*** Excerpted passage ***
Hanoi plans to relocate more universities
The city advocates a rational redistribution of the university and college network, intending to relocate educational institutions with insufficient campuses in the metropolitan area to the periphery.
Hanoi plans to relocate some universities to satellite urban areas and build new campuses according to the centralized university model, organized by clusters of academic disciplines and specialties.
|Nghia Tan Middle School in Cau Giay District. Photo: Pham Hung/The Hanoi Times
The move was mentioned in the draft adjusted Capital Planning until 2045, with a vision to 2065.
As outlined by the Hanoi People's Committee, the capital would have approximately 650,000-700,000 students by 2030, making up 40% of the total students in the Red River Delta.
The city advocates a rational redistribution of the university and college network, intending to relocate institutions with insufficient campuses in the metropolitan area to the periphery. The target is to limit the scale of education in the central urban area, specifically the area from the Nhue River inward to the downtown, to a maximum of 200,000 students.
Educational institutions with more than 2 hectares of land will be allowed to remain, and their facilities will be renovated and upgraded to meet the target of 20 square meters per student. Schools with a long tradition, such as Hanoi University of Pharmacy, Hanoi Medical University, and Hanoi University of Science and Technology, will be targeted for preservation and renovation.
Schools with an area of less than 2 hectares, excluding the aforementioned "special" schools, will be encouraged to relocate outside the central urban area.
The construction of new facilities follows the centralized university area model, aiming to conserve land resources, minimize infrastructure investment costs, facilitate an advanced educational model, and cater to the requirements of training, research, and practical applications. The expected average area per student in these new facilities is around 50-60 square meters.
Vocational training within clusters will be strategically aligned with the nature and functions of the surrounding urban areas. Specifically, those in Son Tay Town will prioritize training in culture, tourism, and the arts, while the Hoa Lac area in Thach That District will focus on high-quality training in basic sciences.
*** End of Excerpted passage ***
*** Dataset ***
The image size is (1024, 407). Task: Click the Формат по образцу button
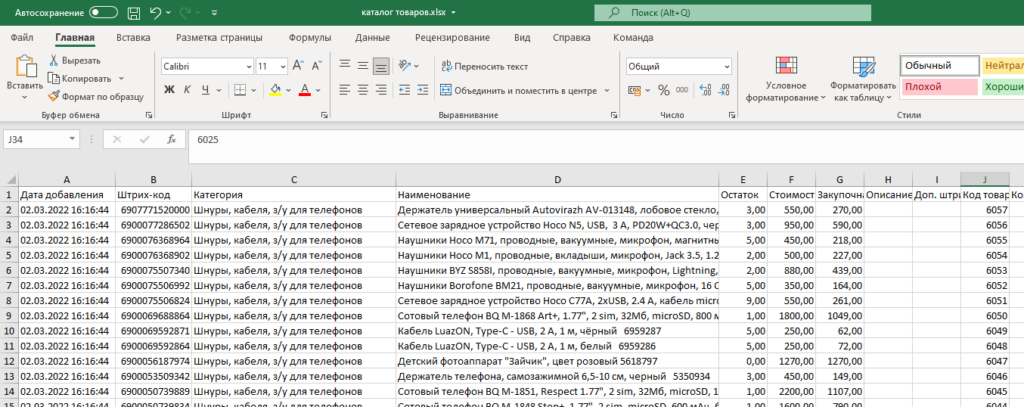pyautogui.click(x=96, y=96)
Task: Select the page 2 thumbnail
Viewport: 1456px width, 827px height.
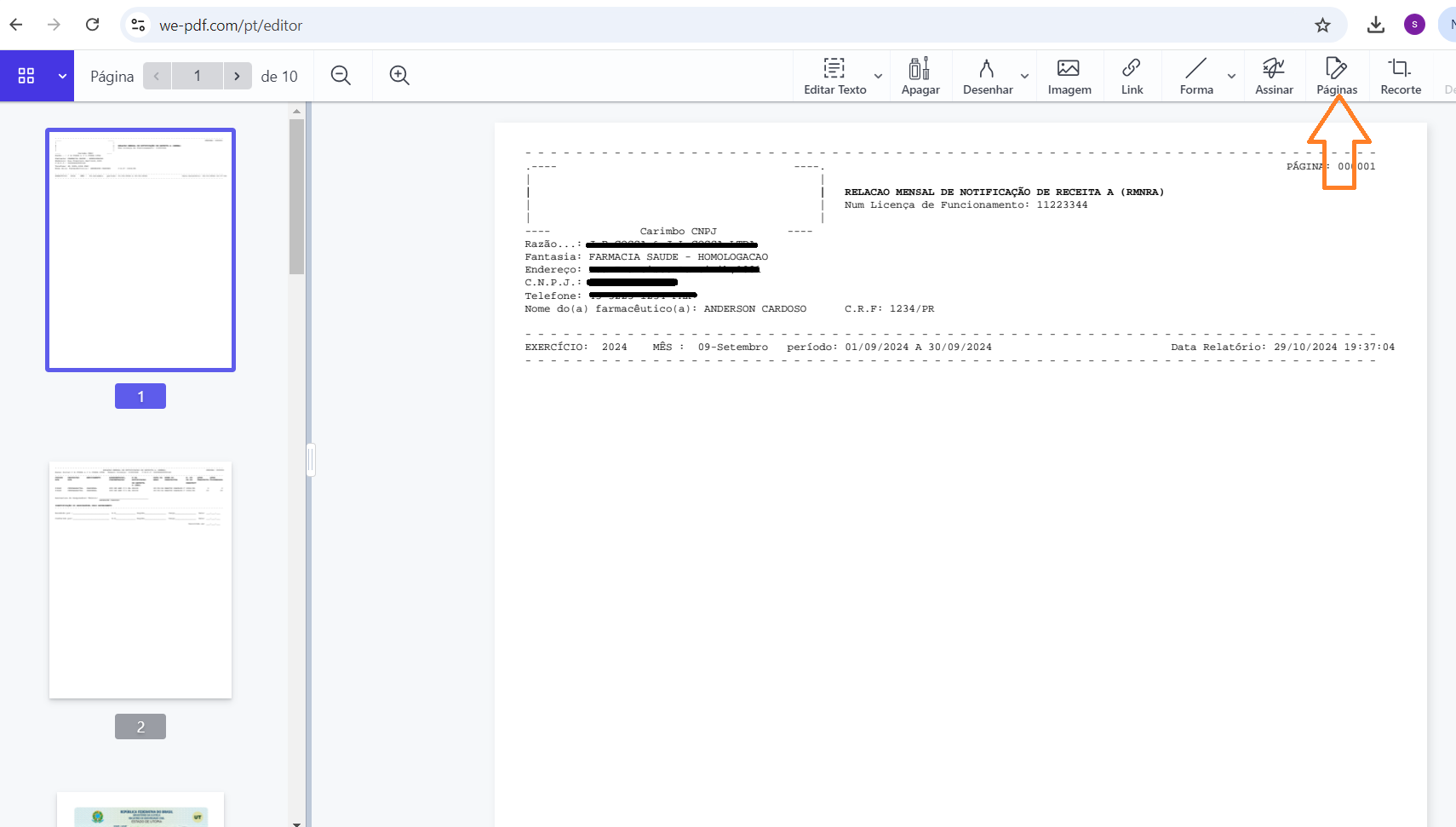Action: click(140, 580)
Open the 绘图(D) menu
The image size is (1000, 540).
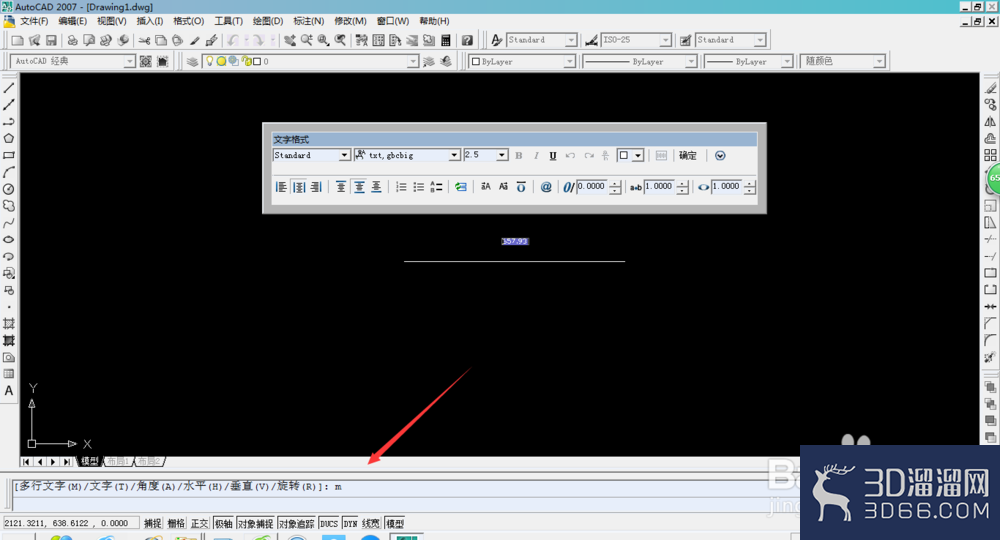(268, 21)
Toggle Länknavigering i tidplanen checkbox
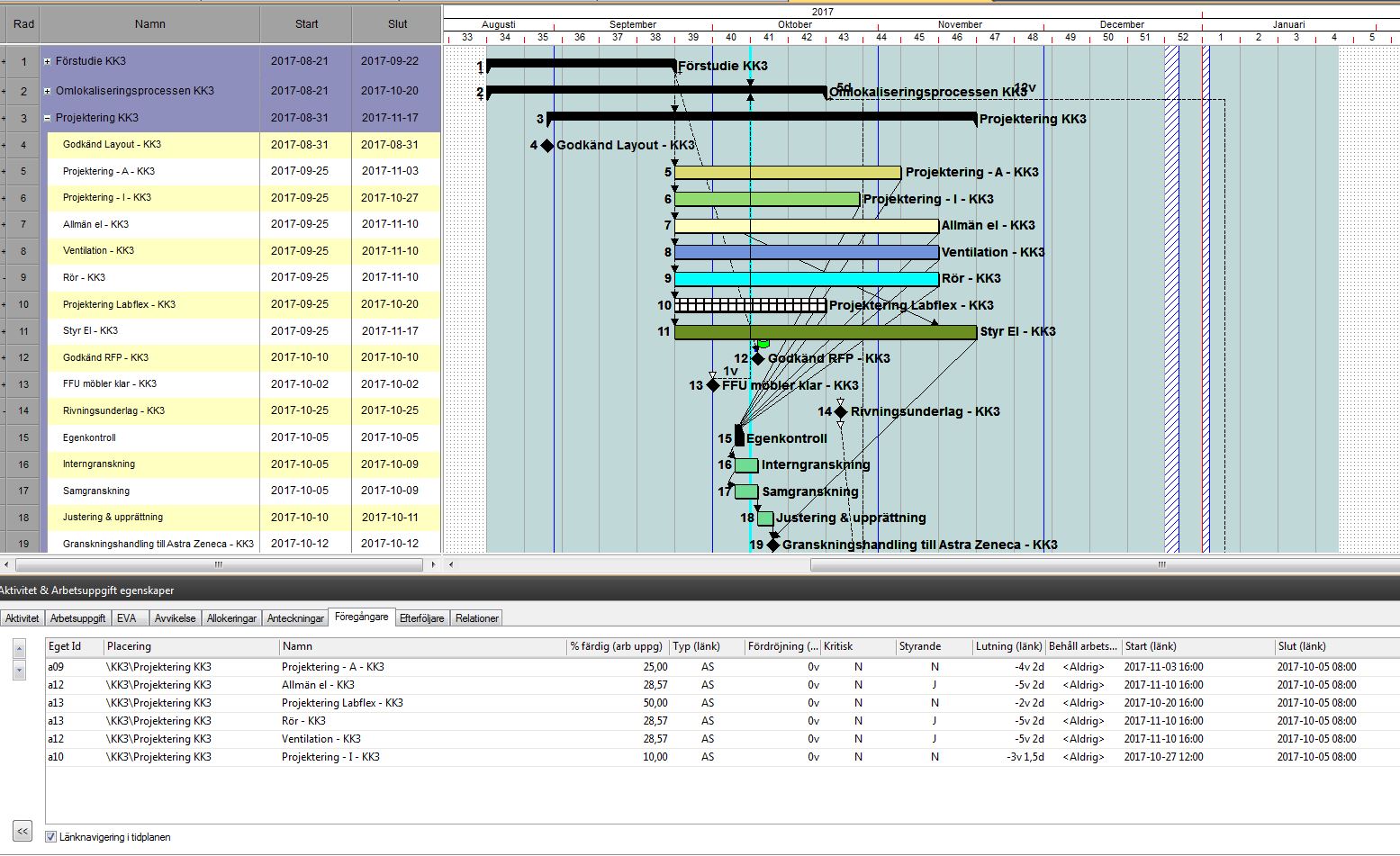This screenshot has width=1400, height=856. [51, 837]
*** End of Dataset ***
§ Directions
- 1) Name the universities that the article on Hanoi's university relocation plan says will be targeted for preservation and renovation.
- 2) Using the article on Hanoi's university relocation plan, answer the following:
(a) About how many students would the capital have by 2030?
(b) What is the maximum number of students planned for the central urban area?
(c) What average area per student is expected in the new facilities?
- 3) Carry on the article about Hanoi's plan to relocate universities, starting after its final sentence.

§ Answers provided
- 1)
Hanoi University of Pharmacy
Hanoi Medical University
Hanoi University of Science and Technology

- 2)
(a) Approximately 650,000-700,000 students.
(b) A maximum of 200,000 students.
(c) Around 50-60 square meters.

- 3)
Educational institutions in Phu Xuyen district will focus on training in industries related to applications serving a multi-industry framework, Soc Son will concentrate on economic, trade, and banking sectors, and those in Xuan Mai Town in Chuong My District will specialize in pedagogical industries.
The plan, currently under review by the Hanoi People's Committee, is gathering opinions before finalization for submission to the Government.
This initiative by Hanoi shares several similarities with the draft planning of the higher education institution network until 2030, with a vision to 2050, proposed by the Ministry of Education and Training.
According to the Ministry's vision, the Red River Delta region, centered around Hanoi, will prioritize the training of high-quality, highly qualified human resources linked with scientific research and innovation across key fields. Multiple university clusters will be established on both Ring Road No.4 sides.
The idea of relocating universities from central Hanoi to suburban areas has been on the city’s agenda since the 2010s. However, numerous challenges, including the delay in granting land to schools in the new areas or the ongoing land lease terms in the inner city, have hindered the relocation progress.
This situation strains Hanoi's infrastructure, particularly in the metropolitan area, and affects the timely construction of public works, preschools, and public schools within the city.
At present, the capital is home to nearly 60 universities, most of which occupy less than 10 hectares of land, and three schools with less than one hectare. The average land area per student in these schools remains relatively low, with some inner-city schools having only about 2 square meters per student. This falls short of the current standards, which require higher education institutions to aim for 25 square meters per student.